Before dinner I think the whole of the women of that village had been to see me, and had eaten up the very last of my biscuits, but I did not mind, for was it not the end of the journey, and they were so interested, and so smiling, and so nice. We had dinner, and we burned up the last of the whisky to make a flare over the plum-pudding; and then the medical officer wished me good night and wended his way to his house somewhere in the town, Grant and the cook betook themselves to another hut nearer the town and barricaded the door, and then suddenly I realised that I was entirely alone on the edge of this vast, mysterious, unexplainable forest. And the headman had said “the bush no be fit.” I ought to have remembered Anum Mount and Potsikrom, but I didn't. I crept into bed and once more gave myself up to the most unreasoning terror. What I expected to come out of that forest I do not know.

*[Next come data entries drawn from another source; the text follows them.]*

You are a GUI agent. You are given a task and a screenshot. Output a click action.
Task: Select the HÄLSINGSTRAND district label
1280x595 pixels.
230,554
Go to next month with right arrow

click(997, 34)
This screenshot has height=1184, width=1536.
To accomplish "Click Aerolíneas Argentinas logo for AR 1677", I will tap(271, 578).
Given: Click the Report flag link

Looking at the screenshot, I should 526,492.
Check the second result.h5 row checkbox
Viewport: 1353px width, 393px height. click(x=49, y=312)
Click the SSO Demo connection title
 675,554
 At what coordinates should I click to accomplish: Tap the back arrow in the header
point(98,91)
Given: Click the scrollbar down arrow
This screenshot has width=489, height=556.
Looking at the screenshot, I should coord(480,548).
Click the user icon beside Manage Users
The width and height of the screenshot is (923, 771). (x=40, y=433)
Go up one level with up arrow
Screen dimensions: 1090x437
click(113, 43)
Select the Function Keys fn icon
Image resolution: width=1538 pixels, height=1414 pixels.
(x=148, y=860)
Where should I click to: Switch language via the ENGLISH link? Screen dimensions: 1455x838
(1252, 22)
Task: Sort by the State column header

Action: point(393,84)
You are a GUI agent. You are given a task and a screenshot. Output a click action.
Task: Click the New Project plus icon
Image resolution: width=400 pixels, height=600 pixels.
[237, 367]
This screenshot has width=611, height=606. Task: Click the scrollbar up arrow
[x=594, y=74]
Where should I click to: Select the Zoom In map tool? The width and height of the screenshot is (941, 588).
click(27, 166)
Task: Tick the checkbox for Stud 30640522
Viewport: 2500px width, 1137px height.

What I should have done had anything come I'm sure I do not know, but never again do I want to spend such a night. The patter of the rain on the iron roof made me shiver, the sighing of the wind in the branches sent fingers clutching at my heart; when I dropped into a doze I waked in deadly terror, my hands and face were clammy with sweat, and I dozed and waked, and dozed and waked, till, when the dawn came breaking through the clouds at last, it seemed as if the night had stretched itself into an interminable length. And yet nothing had happened; there had been nothing to be afraid of, not even a leopard had cried, but so tired was I with my own terrors that I slept in my hammock most of the way into Kumasi.

And here my trip practically ended. I stayed a day or two longer, wandering round this great, new trading-centre, and then I took train to Sekondi, stayed once more with my kind friend, Miss Oram, the nursing Sister there, gathered together my goods and chattels, and on a day when it was raining as if never again could the sun shine, I went down in the transport officer's hammock for the last time; for the last time went through the surf, and reached the deck of the Dakar, bound for England.